Eugene Weekly : Coverstory : 12.11.2008

 

Winter Reading

Fiction & Poetry

Nonfiction

Graphic Novels

Selected New Books From Oregon Authors

Terrorists, Dragons and Survival 

The World, Changing and Changed

 

Selected New Books From Oregon Authors
by Molly Templeton

In The Idiot Girl and the Flaming Tantrum of Death: Reflections on Revenge, Germophobia and Laser Hair Removal (Villard, $20), self-deprecating humor essayist (and Eugenean) Laurie Notaro takes on just what her subtitle promises — as well as the quirks of house-selling and the irresistible urge to spy on one’s neighbors while on vacation. 

Springfield’s Elizabeth Lyon, the author of an impressive list of writing guides, offers vital advice on style, character, structure and more in Manuscript Makeover: Revision Techniques No Fiction Writer Can Afford to Ignore (Perigree, $14.95). 

Corvallis teacher John Addiego’s debut novel, The Islands of Divine Music (Unbridled Books, $24.95), follows the Verbicaro family from Italy to San Francisco to the Yucatan, its perspective skipping through family members over the course of a century.

With Barbara Scott, her neighbor on Portland’s Sauvie Island, Eileen O’Keeffe McVicker recounts her childhood on a ranch in Oregon’s desert in the coming-of-age memoir Child of Steens Mountain (OSU Press, $16.95). 

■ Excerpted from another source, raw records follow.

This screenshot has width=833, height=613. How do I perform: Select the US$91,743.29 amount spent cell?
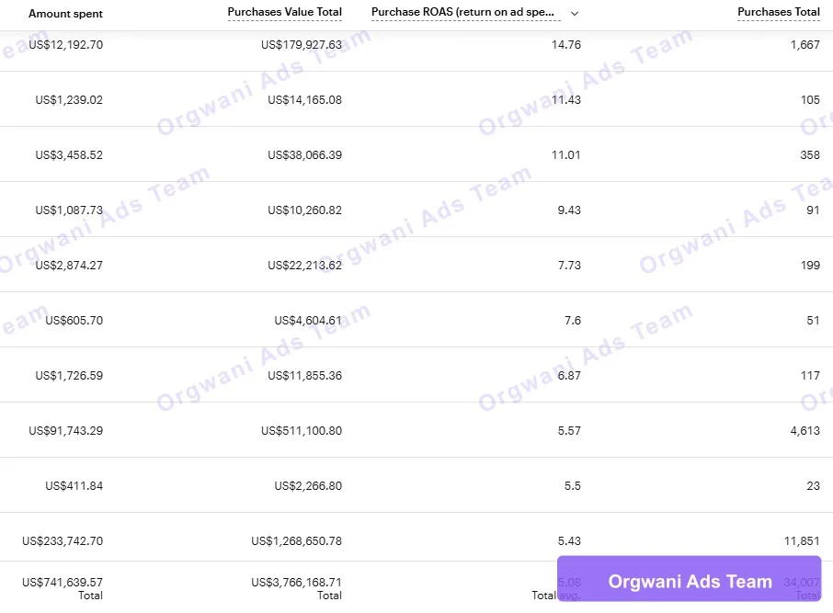pyautogui.click(x=66, y=431)
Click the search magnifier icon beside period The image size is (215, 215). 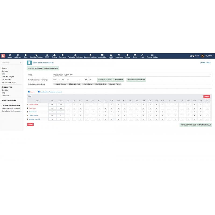pyautogui.click(x=86, y=80)
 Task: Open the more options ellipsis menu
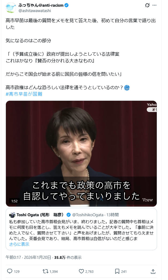[154, 5]
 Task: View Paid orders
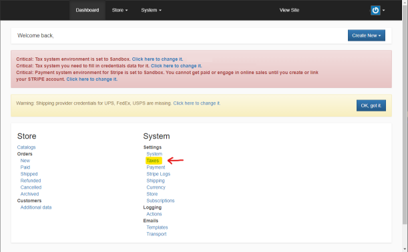[25, 167]
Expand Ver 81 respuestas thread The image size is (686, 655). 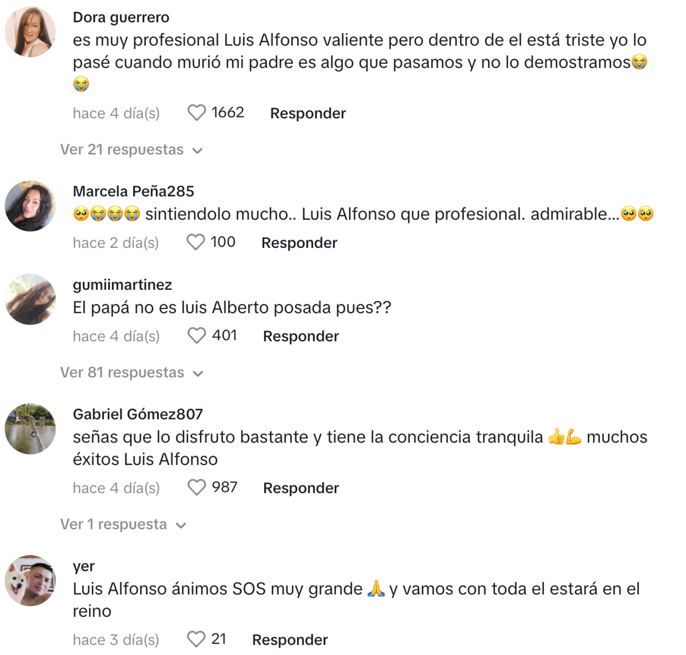click(131, 373)
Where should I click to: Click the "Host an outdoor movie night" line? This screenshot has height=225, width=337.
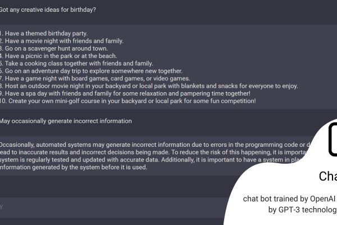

Portlander Willy Vlautin, who does double creative duty as the singer-songwriter of the band Richmond Fontaine, follows up his 2007 debut The Motel Life with Northline (Harper Perennial, $14.95), the story of a young woman making a new life for herself in Reno. The book provides its own soundtrack: a CD of songs by Vlautin and his bandmate Paul Brainard.

Former Oregonian staff writer Nena Baker explores The Body Toxic: How the Hazardous Chemistry of Everyday Things Threatens Our Health and Well-Being (North Point Press, $24), finding dangerous chemicals in ordinary things from water bottles to dental floss to microwave popcorn.

In the oversized, unusually designed Caught Falling: The Confluence of Contact Improvisation, Nancy Stark Smith, and Other Moving Ideas (Contact Editions, $33), David Koteen and Nancy Stark Smith offer interviews, photography, “talk bubbles,” anecdotes and more in their exploration of the “art-sport” of contact improvisation.